-- BEGIN Listed entries --

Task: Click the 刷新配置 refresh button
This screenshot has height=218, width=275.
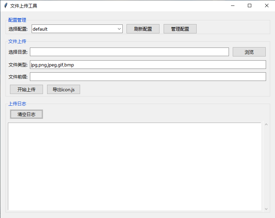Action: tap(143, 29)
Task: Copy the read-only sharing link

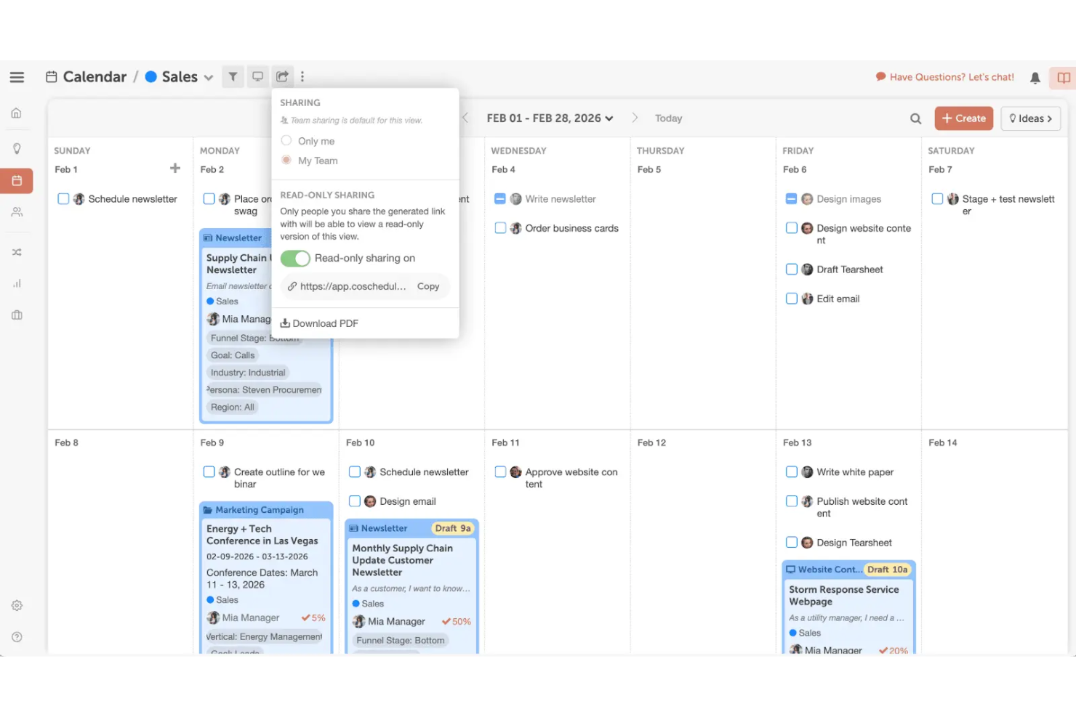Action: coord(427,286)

-- END Listed entries --
-- BEGIN Listed entries --

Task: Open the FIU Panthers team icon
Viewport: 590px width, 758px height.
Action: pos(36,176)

-- END Listed entries --

Stated problem » Arrange the item lines as a Markdown table with the columns Row and Text, running from the line containing "Task: Click the 刷新配置 refresh button" through the line containing "Action: coord(427,286)", both inclusive. Number each row, skip blank lines, and leave the pictures out.

Problem solution »
| Row | Text |
|---|---|
| 1 | Task: Click the 刷新配置 refresh button |
| 2 | This screenshot has height=218, width=275. |
| 3 | Action: tap(143, 29) |
| 4 | Task: Copy the read-only sharing link |
| 5 | Action: coord(427,286) |